■ SELECTED TEXT:
******

According to William Grant Nabore, co-founder and director of the International Piano Academy Lake Como, the new Beijing branch of the academy will be a center of excellence.

He said three or four of the seven students selected from other parts of the Asia-Pacific region will be Chinese.

"We chose to open a branch in Beijing because China is the most important nation in the Asia-Pacific region, and is also becoming one of the centers of classic music in the world," Nabore says.

In 2002, Nabore and Argentine pianist Martha Argerich founded the academy, which is located in Dongo, Italy. Every year, the academy selects young pianists from more than 400 applicants across the world, to study at the academy for one to two years.

Tuition and accommodation are free. The teachers come to the academy in turn, each staying for one week, to give lessons to the students. Chinese pianists Sun Meiting and Xie Ya'ou have studied at the academy.

"When I first came to China seven years ago I noticed that the most gifted Chinese pianists were obliged to go abroad if they desired to obtain an international level of performance," Nabore says.

The International Piano Academy Lake Como's branch in Beijing, collaborated with the Central Conservatory of Music, is the only branch of the academy so far. The classes will begin in September 2008. The same teachers who teach in Italy will come to Beijing to teach the seven students selected by the academy.

To launch the project, the International Piano Academy Lake Como, Central Conservatory of Music and China National Symphony Orchestra will jointly hold a Beijing Lake Como International Piano Festival in July next year.

The piano is one of the most popular musical instruments in China. In recent years, two young Chinese pianists - Lang Lang and Li Yundi - have become popular throughout the world and are idolized in China for their musical achievements.

"I have a vision that if the respect and love for music is propagated throughout China where so many new concert halls are being built, then maybe there will come the day when if you want to study and hear the best classical music, you have to go to Beijing, to Shanghai, to China," Nabore says.

Xie Ya'ou is a Chinese pianist who has studied at the International Piano Academy Lake Como.

******

■ SUPPLIED DATA:
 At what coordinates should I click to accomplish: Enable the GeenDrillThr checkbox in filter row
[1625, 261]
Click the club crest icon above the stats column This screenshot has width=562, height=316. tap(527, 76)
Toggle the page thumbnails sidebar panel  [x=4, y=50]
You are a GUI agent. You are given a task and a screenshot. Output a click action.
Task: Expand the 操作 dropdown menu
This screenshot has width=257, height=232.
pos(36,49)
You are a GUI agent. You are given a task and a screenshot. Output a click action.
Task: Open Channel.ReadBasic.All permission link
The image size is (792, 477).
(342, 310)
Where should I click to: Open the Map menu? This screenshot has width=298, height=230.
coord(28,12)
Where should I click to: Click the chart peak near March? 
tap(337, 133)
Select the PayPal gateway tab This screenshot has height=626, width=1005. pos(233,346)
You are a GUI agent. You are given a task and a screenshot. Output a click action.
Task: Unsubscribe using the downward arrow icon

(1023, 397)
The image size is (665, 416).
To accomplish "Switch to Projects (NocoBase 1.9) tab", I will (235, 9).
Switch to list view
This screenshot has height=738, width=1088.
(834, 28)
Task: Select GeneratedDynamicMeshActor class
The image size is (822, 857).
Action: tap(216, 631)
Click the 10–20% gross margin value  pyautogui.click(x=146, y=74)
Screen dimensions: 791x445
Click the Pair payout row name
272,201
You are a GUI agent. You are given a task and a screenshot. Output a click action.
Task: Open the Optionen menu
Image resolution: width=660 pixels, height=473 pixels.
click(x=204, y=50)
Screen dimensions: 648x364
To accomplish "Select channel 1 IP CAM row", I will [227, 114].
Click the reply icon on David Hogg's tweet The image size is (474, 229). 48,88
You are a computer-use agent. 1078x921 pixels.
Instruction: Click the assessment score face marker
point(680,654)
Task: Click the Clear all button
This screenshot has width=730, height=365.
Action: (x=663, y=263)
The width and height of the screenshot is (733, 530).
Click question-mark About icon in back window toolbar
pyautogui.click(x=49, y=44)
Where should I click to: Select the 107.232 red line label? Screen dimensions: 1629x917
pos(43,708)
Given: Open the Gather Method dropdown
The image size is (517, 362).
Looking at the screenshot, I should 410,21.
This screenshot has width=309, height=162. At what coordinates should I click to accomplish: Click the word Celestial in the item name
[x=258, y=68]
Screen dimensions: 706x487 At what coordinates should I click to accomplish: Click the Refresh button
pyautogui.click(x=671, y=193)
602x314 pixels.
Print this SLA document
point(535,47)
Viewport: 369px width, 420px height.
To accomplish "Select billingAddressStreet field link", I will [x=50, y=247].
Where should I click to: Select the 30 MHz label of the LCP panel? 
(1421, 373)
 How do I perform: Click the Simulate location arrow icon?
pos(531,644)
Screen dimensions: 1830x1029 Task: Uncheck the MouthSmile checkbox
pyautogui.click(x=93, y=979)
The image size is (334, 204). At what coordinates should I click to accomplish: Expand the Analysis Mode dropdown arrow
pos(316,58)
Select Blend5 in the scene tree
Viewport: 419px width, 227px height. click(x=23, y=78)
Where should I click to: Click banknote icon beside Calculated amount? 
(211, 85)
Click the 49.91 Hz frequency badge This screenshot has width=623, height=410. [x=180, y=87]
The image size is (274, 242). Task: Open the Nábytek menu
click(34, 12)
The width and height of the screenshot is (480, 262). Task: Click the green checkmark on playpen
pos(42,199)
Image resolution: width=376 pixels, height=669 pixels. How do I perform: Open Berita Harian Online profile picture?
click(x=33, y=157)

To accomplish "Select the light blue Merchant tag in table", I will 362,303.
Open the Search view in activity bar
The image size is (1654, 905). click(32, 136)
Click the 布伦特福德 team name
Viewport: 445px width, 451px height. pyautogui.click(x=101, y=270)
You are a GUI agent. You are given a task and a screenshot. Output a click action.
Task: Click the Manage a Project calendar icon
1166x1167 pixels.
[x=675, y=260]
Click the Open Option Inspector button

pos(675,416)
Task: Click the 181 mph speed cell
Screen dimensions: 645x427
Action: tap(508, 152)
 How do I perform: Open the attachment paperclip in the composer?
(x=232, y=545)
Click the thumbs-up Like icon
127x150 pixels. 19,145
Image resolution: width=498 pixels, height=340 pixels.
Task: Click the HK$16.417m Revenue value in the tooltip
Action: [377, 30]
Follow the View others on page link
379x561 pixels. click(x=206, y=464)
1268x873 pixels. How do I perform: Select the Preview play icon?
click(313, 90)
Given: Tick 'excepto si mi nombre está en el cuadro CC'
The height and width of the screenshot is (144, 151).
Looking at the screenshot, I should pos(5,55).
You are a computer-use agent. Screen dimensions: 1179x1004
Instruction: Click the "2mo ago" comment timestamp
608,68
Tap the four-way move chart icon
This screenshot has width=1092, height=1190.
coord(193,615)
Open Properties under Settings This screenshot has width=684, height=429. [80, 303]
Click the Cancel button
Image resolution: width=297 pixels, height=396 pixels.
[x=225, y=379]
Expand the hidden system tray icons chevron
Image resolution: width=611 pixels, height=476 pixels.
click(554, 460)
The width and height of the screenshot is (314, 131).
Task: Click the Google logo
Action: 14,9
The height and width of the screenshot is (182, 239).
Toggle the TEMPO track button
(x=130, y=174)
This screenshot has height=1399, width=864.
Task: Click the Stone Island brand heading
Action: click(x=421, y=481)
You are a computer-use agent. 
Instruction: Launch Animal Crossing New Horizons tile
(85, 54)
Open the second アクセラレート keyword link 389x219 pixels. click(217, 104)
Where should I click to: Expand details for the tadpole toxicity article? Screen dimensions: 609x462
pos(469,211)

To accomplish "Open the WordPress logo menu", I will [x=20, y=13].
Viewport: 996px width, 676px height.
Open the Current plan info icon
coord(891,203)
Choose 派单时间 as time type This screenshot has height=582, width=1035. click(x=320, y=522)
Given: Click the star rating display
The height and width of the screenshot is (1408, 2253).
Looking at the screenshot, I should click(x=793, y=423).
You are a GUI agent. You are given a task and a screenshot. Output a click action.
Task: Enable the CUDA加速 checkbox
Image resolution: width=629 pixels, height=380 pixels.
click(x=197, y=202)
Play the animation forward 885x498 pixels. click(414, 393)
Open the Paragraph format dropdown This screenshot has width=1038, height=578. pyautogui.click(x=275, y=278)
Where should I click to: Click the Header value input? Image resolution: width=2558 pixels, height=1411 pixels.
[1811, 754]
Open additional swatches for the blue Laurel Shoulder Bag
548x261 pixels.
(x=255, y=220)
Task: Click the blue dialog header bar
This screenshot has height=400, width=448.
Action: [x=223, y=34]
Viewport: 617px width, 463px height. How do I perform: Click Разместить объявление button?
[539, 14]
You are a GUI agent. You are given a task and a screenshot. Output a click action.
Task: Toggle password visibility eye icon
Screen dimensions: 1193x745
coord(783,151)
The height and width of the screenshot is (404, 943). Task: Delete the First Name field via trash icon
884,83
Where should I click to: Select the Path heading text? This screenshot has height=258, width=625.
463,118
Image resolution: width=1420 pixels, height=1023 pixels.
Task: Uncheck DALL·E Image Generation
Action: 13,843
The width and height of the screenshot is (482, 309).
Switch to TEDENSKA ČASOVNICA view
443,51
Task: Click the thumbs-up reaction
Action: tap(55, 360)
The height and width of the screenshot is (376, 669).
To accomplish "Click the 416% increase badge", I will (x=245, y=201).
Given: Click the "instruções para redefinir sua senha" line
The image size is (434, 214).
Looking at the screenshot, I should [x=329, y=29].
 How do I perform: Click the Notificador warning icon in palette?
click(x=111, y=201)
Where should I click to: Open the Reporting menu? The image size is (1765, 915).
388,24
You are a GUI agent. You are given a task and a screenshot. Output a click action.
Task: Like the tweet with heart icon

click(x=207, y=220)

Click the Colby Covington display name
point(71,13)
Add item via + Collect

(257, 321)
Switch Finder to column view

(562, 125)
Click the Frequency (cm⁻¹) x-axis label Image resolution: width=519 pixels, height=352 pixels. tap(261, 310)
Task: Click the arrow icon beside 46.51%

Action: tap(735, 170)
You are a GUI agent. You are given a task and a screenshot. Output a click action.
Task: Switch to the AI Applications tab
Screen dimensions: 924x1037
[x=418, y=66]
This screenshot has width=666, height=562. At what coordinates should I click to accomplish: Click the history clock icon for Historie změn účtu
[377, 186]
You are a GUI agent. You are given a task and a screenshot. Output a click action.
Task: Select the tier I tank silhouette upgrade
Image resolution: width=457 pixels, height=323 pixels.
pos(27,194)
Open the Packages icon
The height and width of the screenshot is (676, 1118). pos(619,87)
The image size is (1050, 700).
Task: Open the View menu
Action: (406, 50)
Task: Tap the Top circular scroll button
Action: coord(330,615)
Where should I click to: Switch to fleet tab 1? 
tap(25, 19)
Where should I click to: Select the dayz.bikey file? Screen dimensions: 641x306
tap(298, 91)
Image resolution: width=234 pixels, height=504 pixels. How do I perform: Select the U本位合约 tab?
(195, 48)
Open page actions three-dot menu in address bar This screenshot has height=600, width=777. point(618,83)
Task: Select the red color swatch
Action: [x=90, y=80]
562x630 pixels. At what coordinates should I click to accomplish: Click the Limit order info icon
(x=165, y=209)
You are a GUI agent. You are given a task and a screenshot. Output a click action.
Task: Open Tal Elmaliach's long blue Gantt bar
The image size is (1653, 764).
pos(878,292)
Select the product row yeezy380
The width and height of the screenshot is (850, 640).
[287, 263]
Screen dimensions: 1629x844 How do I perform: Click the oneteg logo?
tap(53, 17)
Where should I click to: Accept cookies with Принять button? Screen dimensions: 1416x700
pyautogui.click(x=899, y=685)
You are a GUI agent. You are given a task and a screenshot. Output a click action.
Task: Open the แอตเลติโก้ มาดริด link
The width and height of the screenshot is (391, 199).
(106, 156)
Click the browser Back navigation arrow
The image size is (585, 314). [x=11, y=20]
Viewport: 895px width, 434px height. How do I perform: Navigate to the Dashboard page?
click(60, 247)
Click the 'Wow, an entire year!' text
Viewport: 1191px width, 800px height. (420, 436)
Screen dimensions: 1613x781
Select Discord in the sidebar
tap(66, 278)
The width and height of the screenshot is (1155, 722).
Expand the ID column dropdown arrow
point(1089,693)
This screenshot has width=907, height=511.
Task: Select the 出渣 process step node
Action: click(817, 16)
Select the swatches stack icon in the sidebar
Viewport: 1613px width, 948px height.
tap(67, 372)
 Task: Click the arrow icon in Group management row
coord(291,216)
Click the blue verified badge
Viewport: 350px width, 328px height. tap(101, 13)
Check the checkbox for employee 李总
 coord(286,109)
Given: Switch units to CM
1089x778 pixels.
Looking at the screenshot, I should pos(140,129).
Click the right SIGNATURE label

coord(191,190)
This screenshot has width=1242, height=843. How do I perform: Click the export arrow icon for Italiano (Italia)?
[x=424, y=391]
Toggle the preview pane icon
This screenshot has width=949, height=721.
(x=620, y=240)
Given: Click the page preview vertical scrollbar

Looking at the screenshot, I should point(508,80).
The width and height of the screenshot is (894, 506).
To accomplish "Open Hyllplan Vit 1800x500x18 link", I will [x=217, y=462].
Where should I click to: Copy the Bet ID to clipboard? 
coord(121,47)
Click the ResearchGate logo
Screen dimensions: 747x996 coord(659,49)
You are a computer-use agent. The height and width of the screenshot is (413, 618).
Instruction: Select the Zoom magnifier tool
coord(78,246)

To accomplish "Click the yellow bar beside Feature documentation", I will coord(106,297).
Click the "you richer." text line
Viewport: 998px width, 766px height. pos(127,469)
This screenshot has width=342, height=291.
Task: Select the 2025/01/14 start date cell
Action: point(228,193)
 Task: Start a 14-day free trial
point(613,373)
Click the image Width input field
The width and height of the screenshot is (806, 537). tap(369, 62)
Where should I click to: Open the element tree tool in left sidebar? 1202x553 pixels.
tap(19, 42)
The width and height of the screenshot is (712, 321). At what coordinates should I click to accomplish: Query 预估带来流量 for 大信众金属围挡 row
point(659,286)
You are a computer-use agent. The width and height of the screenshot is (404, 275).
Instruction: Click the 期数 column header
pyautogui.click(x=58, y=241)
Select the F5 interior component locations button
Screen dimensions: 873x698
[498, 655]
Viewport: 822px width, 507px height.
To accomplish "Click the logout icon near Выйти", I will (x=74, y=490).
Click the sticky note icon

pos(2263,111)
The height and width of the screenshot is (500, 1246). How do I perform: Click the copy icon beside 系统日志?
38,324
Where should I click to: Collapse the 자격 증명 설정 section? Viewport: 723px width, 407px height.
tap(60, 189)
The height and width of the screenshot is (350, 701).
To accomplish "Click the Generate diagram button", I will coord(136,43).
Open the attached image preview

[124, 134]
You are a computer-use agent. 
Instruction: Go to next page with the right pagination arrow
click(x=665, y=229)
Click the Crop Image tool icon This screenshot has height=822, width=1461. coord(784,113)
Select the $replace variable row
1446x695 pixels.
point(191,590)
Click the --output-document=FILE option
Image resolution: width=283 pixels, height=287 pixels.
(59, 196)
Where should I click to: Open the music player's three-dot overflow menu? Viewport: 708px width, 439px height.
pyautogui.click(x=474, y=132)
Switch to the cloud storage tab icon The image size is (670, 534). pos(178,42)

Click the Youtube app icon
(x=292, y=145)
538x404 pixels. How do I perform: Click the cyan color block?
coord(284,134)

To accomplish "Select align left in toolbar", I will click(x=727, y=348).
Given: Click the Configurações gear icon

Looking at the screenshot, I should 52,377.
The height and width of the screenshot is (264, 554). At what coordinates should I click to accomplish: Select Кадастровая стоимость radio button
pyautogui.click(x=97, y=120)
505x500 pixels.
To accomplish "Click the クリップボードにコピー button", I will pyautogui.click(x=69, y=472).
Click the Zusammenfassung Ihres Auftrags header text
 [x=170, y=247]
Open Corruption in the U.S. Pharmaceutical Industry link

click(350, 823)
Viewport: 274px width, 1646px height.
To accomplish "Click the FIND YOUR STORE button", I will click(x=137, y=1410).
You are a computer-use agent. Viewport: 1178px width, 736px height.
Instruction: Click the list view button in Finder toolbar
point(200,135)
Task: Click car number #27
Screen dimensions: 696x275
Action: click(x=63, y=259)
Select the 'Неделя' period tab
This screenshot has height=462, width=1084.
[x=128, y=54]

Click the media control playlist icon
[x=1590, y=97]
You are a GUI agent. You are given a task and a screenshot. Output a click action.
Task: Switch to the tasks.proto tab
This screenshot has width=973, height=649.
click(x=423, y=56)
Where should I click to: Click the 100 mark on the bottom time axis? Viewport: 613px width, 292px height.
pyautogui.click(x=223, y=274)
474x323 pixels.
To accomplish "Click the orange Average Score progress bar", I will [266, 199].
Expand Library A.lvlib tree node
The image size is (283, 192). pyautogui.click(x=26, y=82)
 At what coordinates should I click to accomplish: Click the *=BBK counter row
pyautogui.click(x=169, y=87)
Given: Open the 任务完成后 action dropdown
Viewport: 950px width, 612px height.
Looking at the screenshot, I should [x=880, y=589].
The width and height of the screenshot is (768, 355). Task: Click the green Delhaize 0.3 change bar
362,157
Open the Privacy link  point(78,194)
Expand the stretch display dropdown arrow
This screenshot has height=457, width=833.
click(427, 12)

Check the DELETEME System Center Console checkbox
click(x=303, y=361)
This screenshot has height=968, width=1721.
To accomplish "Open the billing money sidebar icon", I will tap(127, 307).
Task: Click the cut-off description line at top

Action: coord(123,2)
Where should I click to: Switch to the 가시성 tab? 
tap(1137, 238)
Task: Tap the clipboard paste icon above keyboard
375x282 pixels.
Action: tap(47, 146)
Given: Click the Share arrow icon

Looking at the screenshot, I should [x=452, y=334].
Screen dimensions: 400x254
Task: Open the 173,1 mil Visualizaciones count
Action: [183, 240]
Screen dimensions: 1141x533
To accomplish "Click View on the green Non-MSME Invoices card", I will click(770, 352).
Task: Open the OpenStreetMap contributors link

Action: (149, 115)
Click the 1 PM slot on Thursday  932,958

******

■ PARTS OF THE EXERCISE:
#1 Summarize the piece on the Lake Como piano academy's Beijing branch in two sentences.
#2 Update the stretch of rows from the line containing "I will 362,303." through the line containing "coord(193,615)" by replacing "paperclip" with "paper clip", and return only those lines.
The text and the rows were taken from unrelated sources.

■ EXERCISE RESPONSES:
#1 The International Piano Academy Lake Como, founded in Dongo, Italy, in 2002 by William Grant Nabore and Martha Argerich, offers free tuition and accommodation to young pianists chosen from more than 400 applicants worldwide. With the Central Conservatory of Music, it is opening its first branch in Beijing, where classes begin in September 2008 and the teachers from Italy will teach seven selected students, three or four of them Chinese.

#2
To accomplish "Select the light blue Merchant tag in table", I will 362,303.
Open the Search view in activity bar
The image size is (1654, 905). click(32, 136)
Click the 布伦特福德 team name
Viewport: 445px width, 451px height. pyautogui.click(x=101, y=270)
You are a GUI agent. You are given a task and a screenshot. Output a click action.
Task: Click the Manage a Project calendar icon
1166x1167 pixels.
[x=675, y=260]
Click the Open Option Inspector button

pos(675,416)
Task: Click the 181 mph speed cell
Screen dimensions: 645x427
Action: tap(508, 152)
 How do I perform: Open the attachment paper clip in the composer?
(x=232, y=545)
Click the thumbs-up Like icon
127x150 pixels. 19,145
Image resolution: width=498 pixels, height=340 pixels.
Task: Click the HK$16.417m Revenue value in the tooltip
Action: [377, 30]
Follow the View others on page link
379x561 pixels. click(x=206, y=464)
1268x873 pixels. How do I perform: Select the Preview play icon?
click(313, 90)
Given: Tick 'excepto si mi nombre está en el cuadro CC'
The height and width of the screenshot is (144, 151).
Looking at the screenshot, I should pos(5,55).
You are a computer-use agent. Screen dimensions: 1179x1004
Instruction: Click the "2mo ago" comment timestamp
608,68
Tap the four-way move chart icon
This screenshot has width=1092, height=1190.
coord(193,615)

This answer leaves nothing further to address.